En novembre 2004, le groupe de discussion "Munduko Euskaldunak" (réseau Euskosare) débat de ces questions.

En voici quelques extraits

Du mythe à la réalité

«Les Basques laitiers font partie du folklore local car parmi les premiers immigrants beaucoup exercèrent ce métier dans la seconde moitié du XIXe siècle ».

«Cela fait de nombreuses années qu'il ny a plus de laitiers, ni basques, ni autres».

«Je mène une analyse, d'un point de vue quantitatif, du nombre de descendants de Basques dans chaque municipalité de la province de Buenos Aires. Dans les lieux où il y a environ 18% de descendants de Basques, les personnes interrogées nous disent : "ici, il y a beaucoup de Basques", alors que là où les proportions sont supérieures, elles nous disent : "autrefois, il y avait beaucoup de Basques ici mais plus maintenant".

Intégration plutôt quassimilation

"On ne peut établir de généralités sur la situation des Basques argentins aujourd'hui car ils ne sont pas, comme leurs ancêtres, rattachés à telle ou telle activité économique particulière. Les émigrants basques ont su sortir de leur ghetto. Ils ne sont pas restés dans un cercle fermé et isolé. Au contraire, sans renier leurs racines, ils ne se sont pas refusés à être aussi des Argentins, voilà pourquoi leurs descendants sont aujourd'hui intégrés dans toutes les couches sociales et tous les secteurs d'activité. En Argentine, le vocable « basque » a une signification. Il y a des Basques partout. Dans les domaines du football, de l'économie, de la politique, non seulement on trouve des noms basques, mais de plus beaucoup sont fiers de leur surnom de « vasco ». Olarticoechea par exemple, ancien footballeur et gardien de but, était surnommé « le Basque ». La présence basque en Argentine est donc très étendue.
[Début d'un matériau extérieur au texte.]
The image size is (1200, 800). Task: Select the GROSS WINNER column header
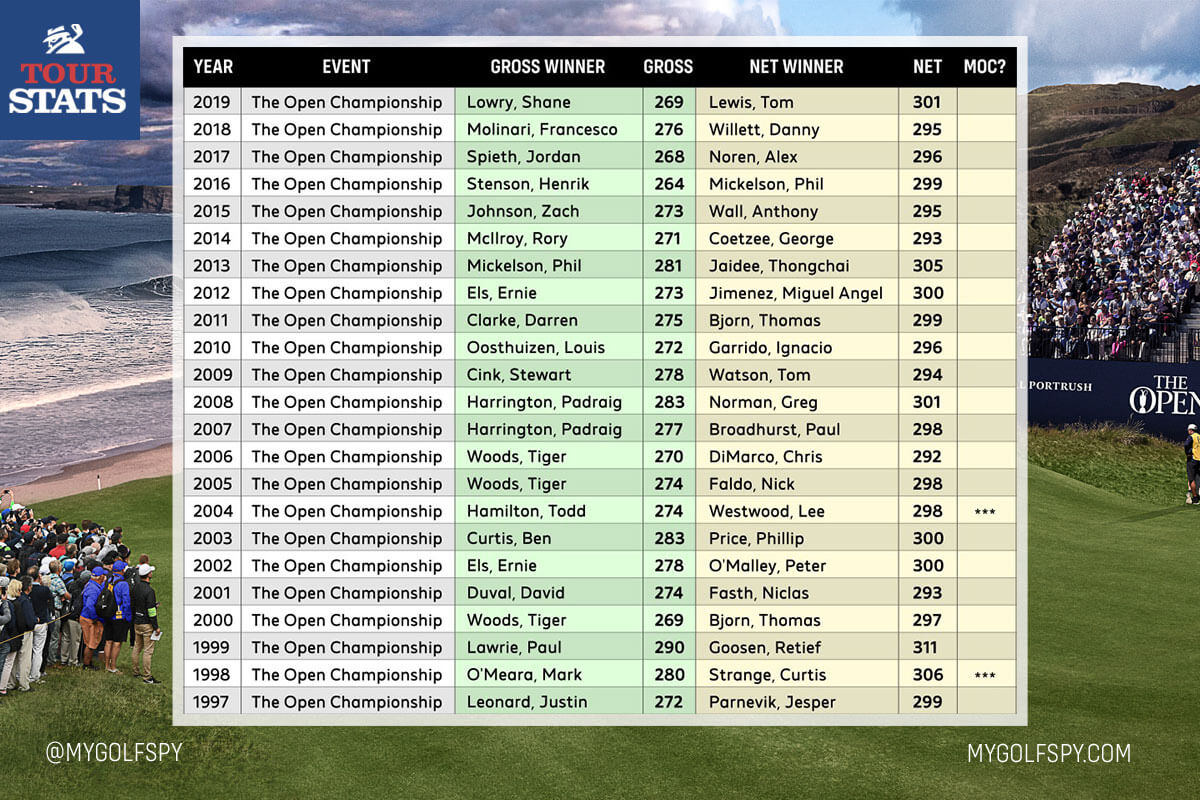[548, 67]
Comment se portent-ils aujourd'hui ? Comme le reste des Argentins, certains biens, d'autres mal, ceux-ci étant peut être plus nombreux vu la pauvreté grandissante. Où que vous soyez, où que vous alliez, la présence des Basques est quelque chose de tout à fait normal en Argentine, elle constitue un témoignage vivant, et non mort, de l'émigration basque d'antan.

Double identité

«Mon père arriva en Argentine en 1951 à 26 ans, à la demande de sa soeur qui y était venue quelques années auparavant. Il fit l'inimaginable pour gagner sa vie dans un territoire hostile qui n'avait rien à voir avec son pays d'origine. Il nous disait toujours qu'il ne nous laisserait pas d'argent mais de l'amour, du respect, de la patience et de la persévérance. Il ne nous parla jamais en mal de l'Argentine, même dans les moments les plus difficiles ().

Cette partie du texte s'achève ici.